Fearless Fast Bowling is the name of a new study being undertaken by Wits physiotherapy researchers to help young cricketers improve their performance while avoiding injury.

Benita Olivier, Associate Professor in the Department of PhysiotherapyThe study, led by Associate Professor and Wits alumna Benita Olivier (MSc Physio 2008, PhD 2013), will track players from school and club level, building up a database and community of fast bowlers. One of its aims is to extend their playing careers by preventing injuries.

Fast bowling involves high speed, a high load on the body and a complex, asymmetrical action. Fast bowlers often injure the lower back, in particular, and the resulting change in movement can affect other parts of the body. Hamstring, knee and ankle injuries are common too.

Professor Olivier says bowlers obviously want to be accurate, consistent and fast. (The world record is around 160km/h.) These performance goals are sometimes placed ahead of the goal of injury prevention. And there are many players who don’t have access to professional monitoring and care.

The Fearless Fast Bowling study will look for what can go wrong at an early stage and seek ways of preventing it without sacrificing performance.

Prof Olivier is no stranger to the idea of competing goals. An acclaimed young academic, she says she has never felt discriminated against as a female but has experienced internal conflict over her multiple roles and the demands placed on her. But “there are ways to manage these things”, she says. “You can fulfil your family and social roles and also your own dreams and make an impact in the academic world.” More than that, she is also involved in mentoring other researchers.

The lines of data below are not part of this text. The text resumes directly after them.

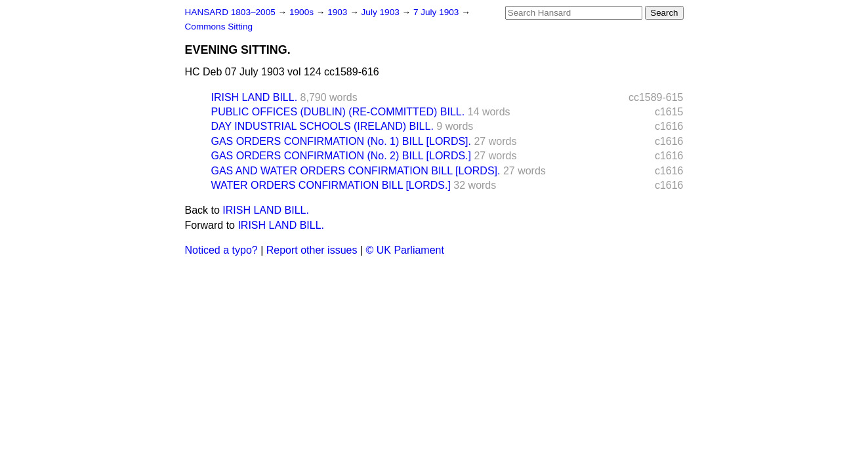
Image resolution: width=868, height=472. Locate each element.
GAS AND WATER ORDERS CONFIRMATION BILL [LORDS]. (356, 170)
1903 (339, 12)
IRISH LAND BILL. (255, 97)
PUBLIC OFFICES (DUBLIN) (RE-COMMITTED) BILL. (338, 111)
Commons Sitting (219, 26)
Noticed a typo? (221, 250)
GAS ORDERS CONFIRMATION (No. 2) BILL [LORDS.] (341, 155)
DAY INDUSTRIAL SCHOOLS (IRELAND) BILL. (322, 126)
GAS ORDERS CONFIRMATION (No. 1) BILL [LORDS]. (341, 141)
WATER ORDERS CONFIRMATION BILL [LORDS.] (331, 185)
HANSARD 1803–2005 (230, 12)
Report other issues (312, 250)
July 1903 (382, 12)
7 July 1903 (437, 12)
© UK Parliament (405, 250)
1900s (302, 12)
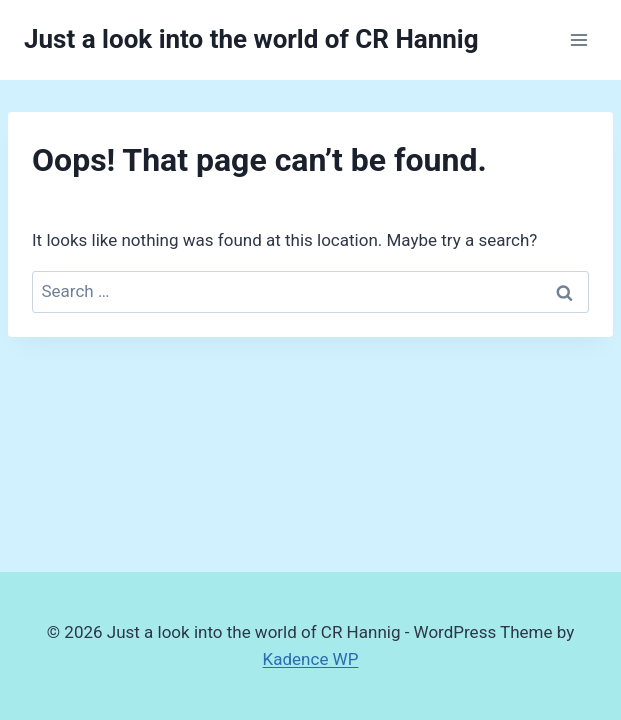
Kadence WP (311, 659)
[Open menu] (578, 39)
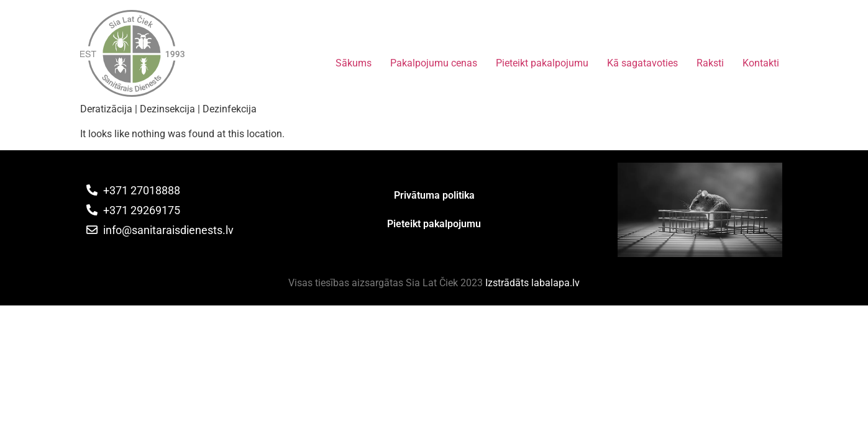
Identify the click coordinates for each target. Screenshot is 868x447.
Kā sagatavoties (642, 63)
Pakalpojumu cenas (434, 63)
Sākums (354, 63)
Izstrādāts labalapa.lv (532, 282)
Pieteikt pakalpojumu (542, 63)
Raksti (710, 63)
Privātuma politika (434, 195)
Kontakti (761, 63)
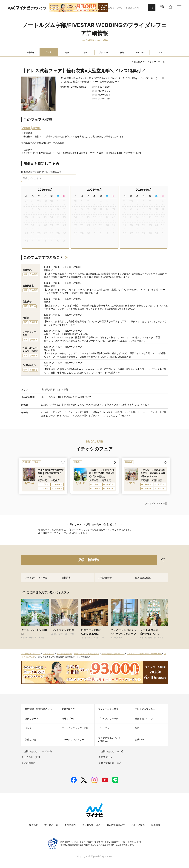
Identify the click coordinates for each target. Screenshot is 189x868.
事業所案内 (70, 825)
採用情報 (156, 825)
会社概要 (33, 825)
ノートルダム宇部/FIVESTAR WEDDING (144, 653)
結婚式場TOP (48, 653)
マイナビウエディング (31, 653)
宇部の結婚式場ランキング (113, 653)
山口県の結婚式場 (64, 653)
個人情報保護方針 (115, 825)
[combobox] (127, 8)
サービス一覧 (51, 825)
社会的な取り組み (91, 825)
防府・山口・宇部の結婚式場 (87, 653)
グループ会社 (138, 825)
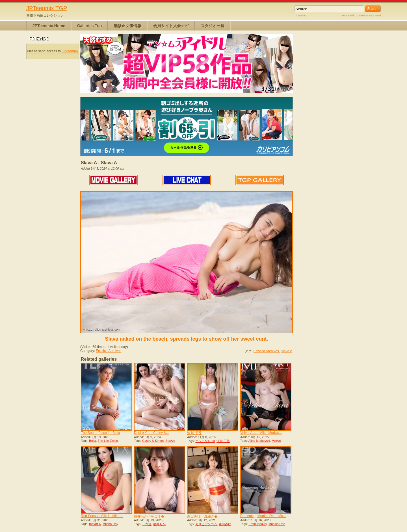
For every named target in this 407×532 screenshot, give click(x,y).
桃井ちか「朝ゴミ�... (151, 516)
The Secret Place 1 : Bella (100, 433)
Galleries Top (90, 26)
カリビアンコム (206, 524)
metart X (95, 524)
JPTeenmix (300, 16)
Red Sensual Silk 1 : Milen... (102, 516)
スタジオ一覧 (213, 26)
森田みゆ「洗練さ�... (204, 516)
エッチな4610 (205, 441)
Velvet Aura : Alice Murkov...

She was one of 10 scientists under the age of 40 who were elected on merit to the South African Young Academy of Science in 2017. The academy is a platform where young academics can influence decisions, develop capacity in science, collaborate and contribute to solving society’s problems.

Recently, she spent some time at Jomo Kenyatta University of Agriculture and Technology in Kenya, sharing her skills in teaching, research and curriculum development.